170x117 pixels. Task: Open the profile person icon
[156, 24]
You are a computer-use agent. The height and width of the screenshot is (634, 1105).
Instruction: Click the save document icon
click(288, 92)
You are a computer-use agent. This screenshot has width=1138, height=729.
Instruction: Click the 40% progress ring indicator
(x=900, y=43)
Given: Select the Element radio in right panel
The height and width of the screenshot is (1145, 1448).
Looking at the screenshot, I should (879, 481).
======
— Work required —
Nothing but a number is needed: tally the lines of the listing that contain "computer".

— Solution —
2